In the seismic analysis, the boundary condition of a container crane is a complex problem when dealing with the contact between the crane's toes and the ground surface or wharf deck. In operation, the wheels of container cranes move on rails freely but are usually anchored when at rest. Therefore, the wheels could be lifted up and derailed due to seismic excitation. The boundary condition of a container crane has not been fully addressed in past research. It has mostly been simplified as pin supports without considering the possibilities of uplift and derailment of the crane legs. Hence, there is a need to conduct a study focusing on the effects of derailment and uplift on a container crane's seismic response. This paper investigates the seismic response of a container crane via a shake table testing of a 1/20 scale crane constructed according to the similitude law, with a simulation of the boundary condition of the scale crane as a pin and a friction boundary. A white noise test was conducted to determine the natural frequencies of the scale crane, then the seismic response of the container crane was determined via three input ground motions. The three input ground motions were designed by matching real earthquakes to the Korean design elastic response spectrum and scaling down for the shake table testing. Under these seismic excitations, the responses of the container crane were considered in terms of uplift, derailment, portal movement, and bending moments. The shake table testing shows that the maximum difference in the natural frequencies of the crane for the portal sway mode, between the friction boundary and pin support, was 2.1%. Due to the effects of derailment and uplift of the landside legs, the bending moments in the crane's seaside legs with a friction boundary were 109% higher than those with a pinned boundary.
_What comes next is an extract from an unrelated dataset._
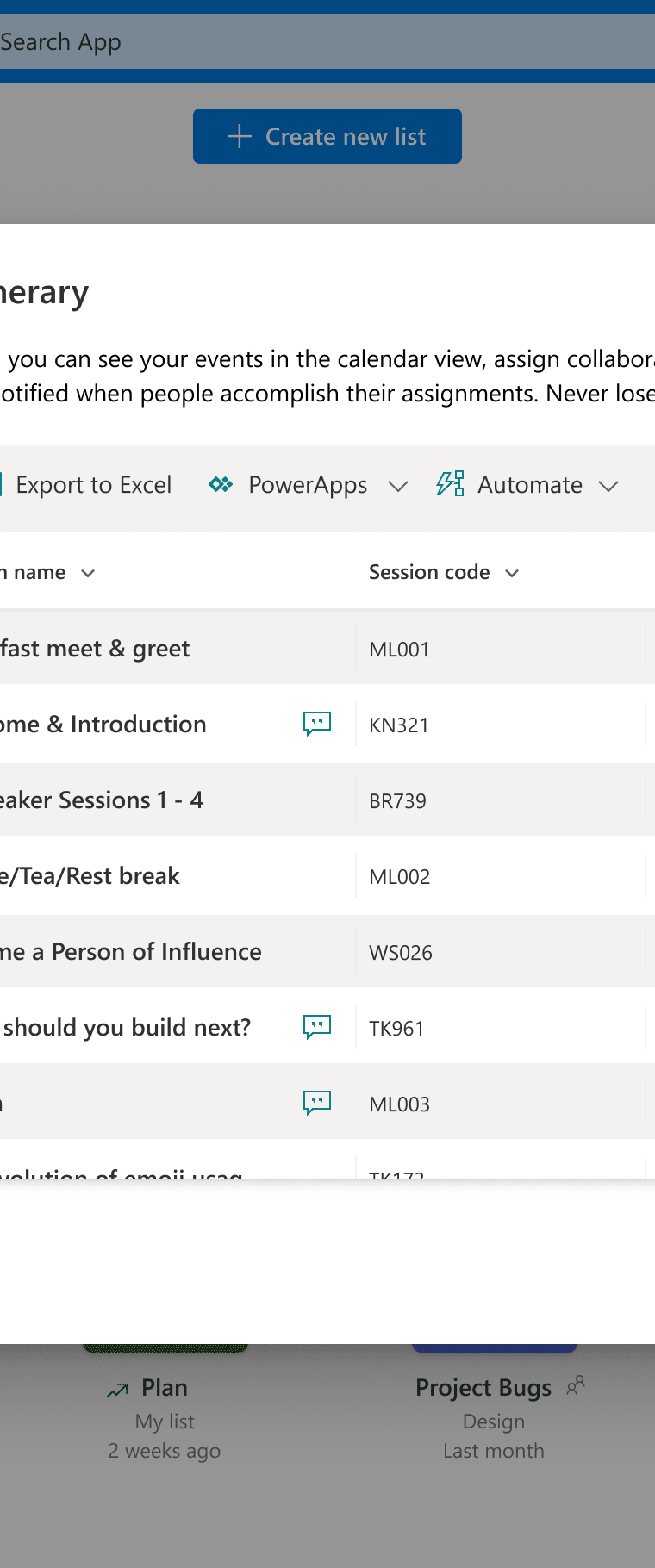Open comments on 'should you build next?' row

tap(317, 1027)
In addition, a residual deformation was observed in the portal frame after the vibration had stopped when the scale crane was assigned a friction boundary.
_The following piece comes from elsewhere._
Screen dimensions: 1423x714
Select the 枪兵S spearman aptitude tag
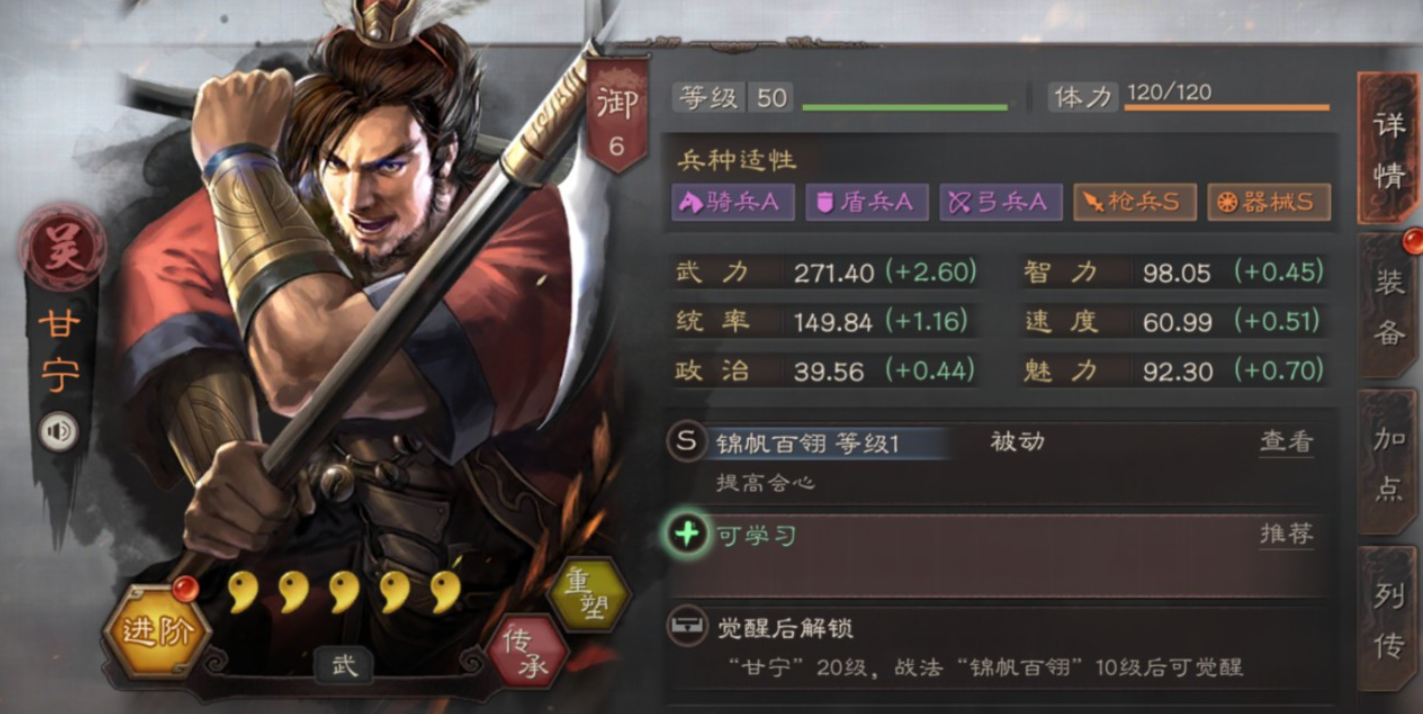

在地震分析中，集装箱起重机的边界条件在处理起重机脚趾与地面或码头甲板之间的接触时是一个复杂的问题。在操作中，集装箱起重机的车轮在轨道上自由移动，但通常在静止时锚定。因此，车轮可能因地震激发而被抬起和脱轨。集装箱起重机的边界条件在过去的研究中没有完全解决。它大多被简化为销支撑，而没有考虑起重机腿上浮和脱轨的可能性。因此，有必要开展一项研究，重点研究脱轨和抬升对集装箱起重机地震响应的影响。本文通过对1/20比例起重机的振动台试验研究了集装箱起重机的地震响应，该振动台是根据相似定律建造的，模拟起重机的边界条件为销钉和摩擦边界。进行白噪声测试以确定秤起重机的自然频率，然后通过三个输入地面运动确定集装箱起重机的地震响应。三个输入地震动是通过将真实地震与韩国设计弹性响应谱相匹配并按比例缩小用于振动台测试而设计的。在这些地震激励下，集装箱起重机的响应被考虑在抬升、脱轨、门架运动和弯矩方面。振动台试验表明，在门式摆动模式下，摩擦边界和销支撑之间的起重机固有频率的最大差异为 2.1%。由于陆侧支腿脱轨和抬升的影响，具有摩擦边界的起重机海边支腿的弯矩比固定边界的高109%。此外，当天平起重机被分配摩擦边界时，在振动停止后，门架中观察到残余变形。